## [EXERCISE SET]
**a)** In the passage on color vision, about how many different hues can one category of cone detect on its own?
**b)** Reproduce the passage on color vision, beginning at the words "Most of us with" and stopping after "rest of us.".

Most of us with normal vision can perceive one million different colours but researchers now suspect that a tiny minority of women may be able to discern a further 99 million hues that are invisible to the rest of us.
The science of super-vision all boils down to cones — special neurons, located in your retinas, that convert incoming light into the electrical signals that feed your brain information pertaining to color. Your typical retina houses millions of cones, but in humans those cones usually fall into just three categories. Each category of cone, on its own, is capable of detecting around 100 different hues; but pair it with either of the remaining two classes of cones and their powers complement one another. Just like that, the number of perceivable colors jumps from just 100 to 10,000. Combine the signals from all three kinds of cones and that number leaps to one million colors.
Mutations in the genes that code for cones are responsible for color blindness in males. The fact that many of these genes reside on the X chromosome makes color blindness much more common among males than females, but it also gives rise to another possibility: a small percentage of women may actually posses four color cones.
Veronique Greenwood at Discover Magazine documents the search for women with this rare trait by Newcastle University neuroscientist Gabriele Jordan. No easy task, for all kinds of complex reasons and one simple one:
[These women] might experience a range of colors invisible to the rest. It’s possible these so-called tetrachromats see a hundred million colors, with each familiar hue fracturing into a hundred more subtle shades for which there are no names, no paint swatches. And because perceiving color is a personal experience, they would have no way of knowing they see far beyond what we consider the limits of human vision.

## [DATASET CONTENT]
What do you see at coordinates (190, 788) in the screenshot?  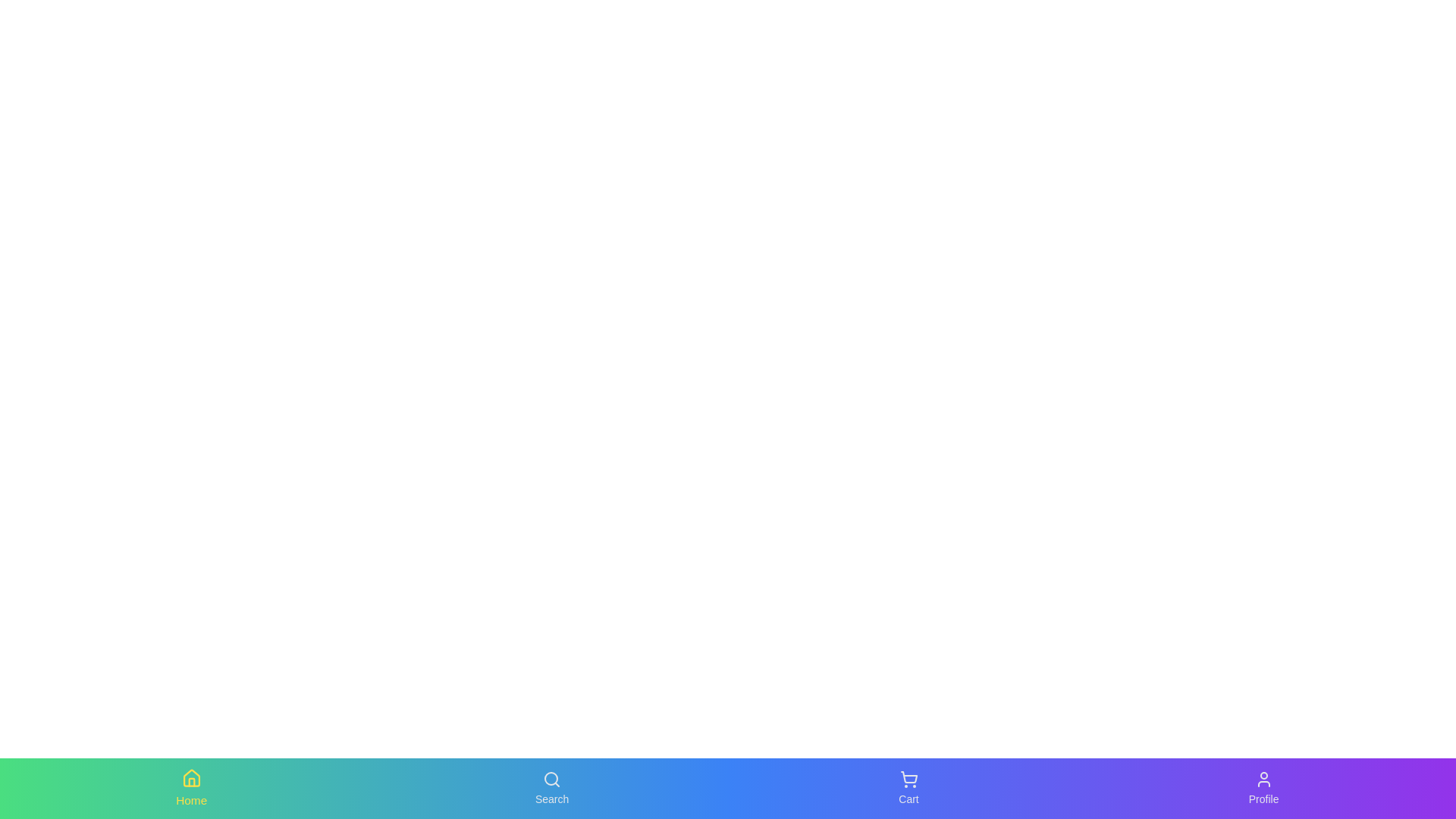 I see `the 'Home' button, which features a yellow house icon above the text labeled 'Home'` at bounding box center [190, 788].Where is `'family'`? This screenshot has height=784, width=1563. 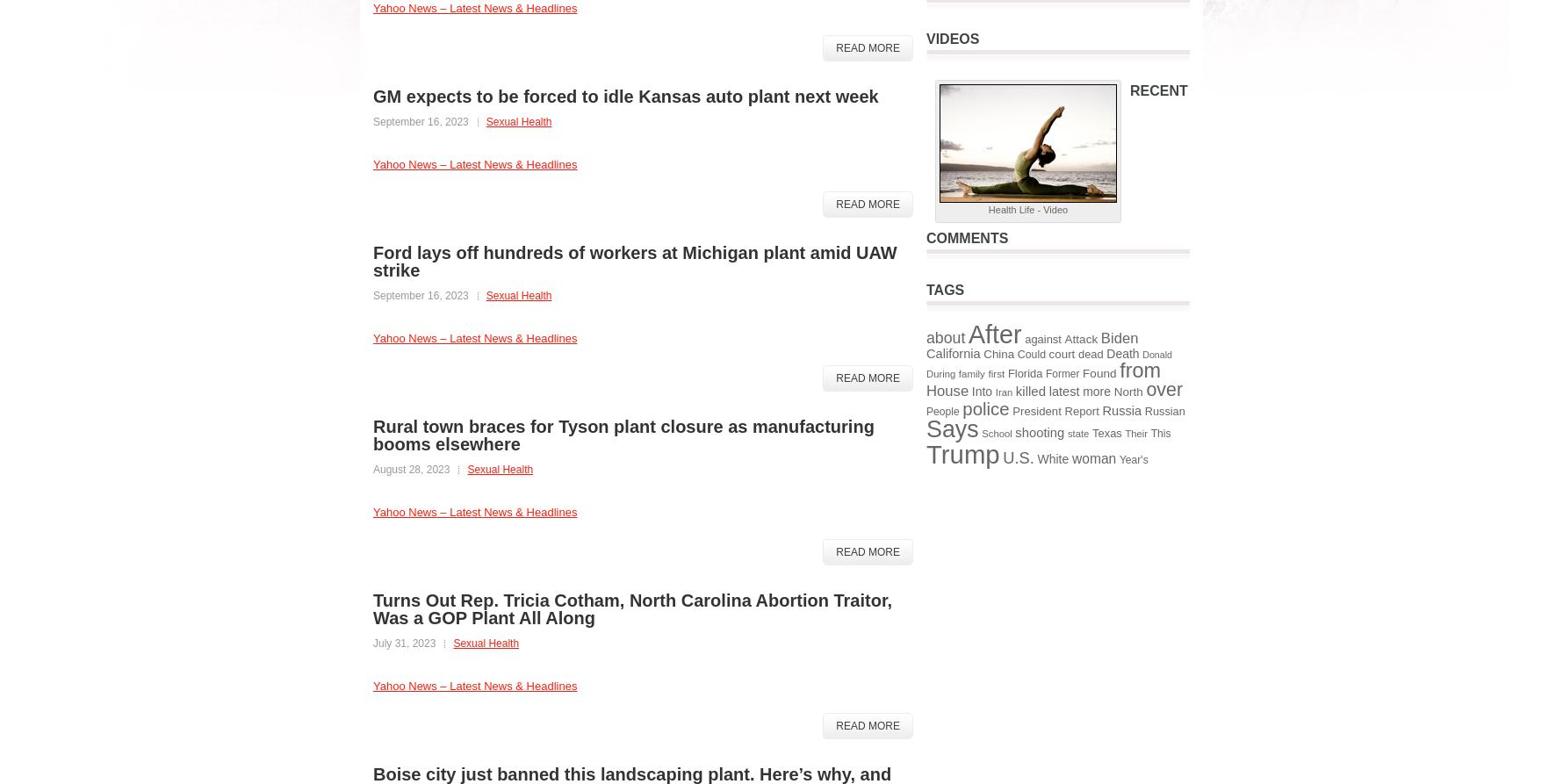 'family' is located at coordinates (957, 372).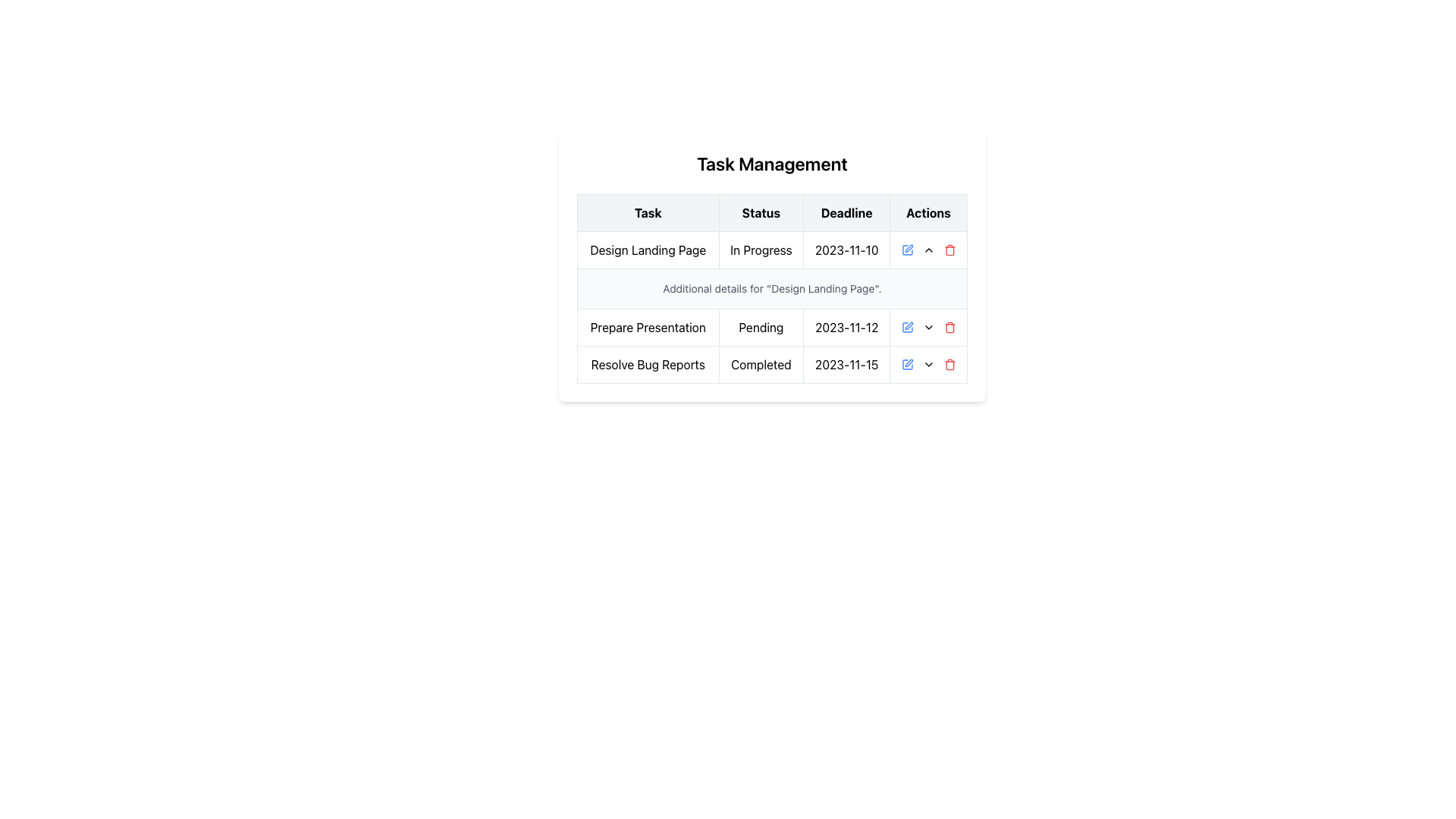 The height and width of the screenshot is (819, 1456). Describe the element at coordinates (949, 328) in the screenshot. I see `the body of the trash can icon within the SVG illustration in the 'Actions' column of the task 'Prepare Presentation' to initiate the delete action` at that location.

## [PROBLEM SOLUTIONS]
**a)** Around 100 different hues.

**b)**
Most of us with normal vision can perceive one million different colours but researchers now suspect that a tiny minority of women may be able to discern a further 99 million hues that are invisible to the rest of us.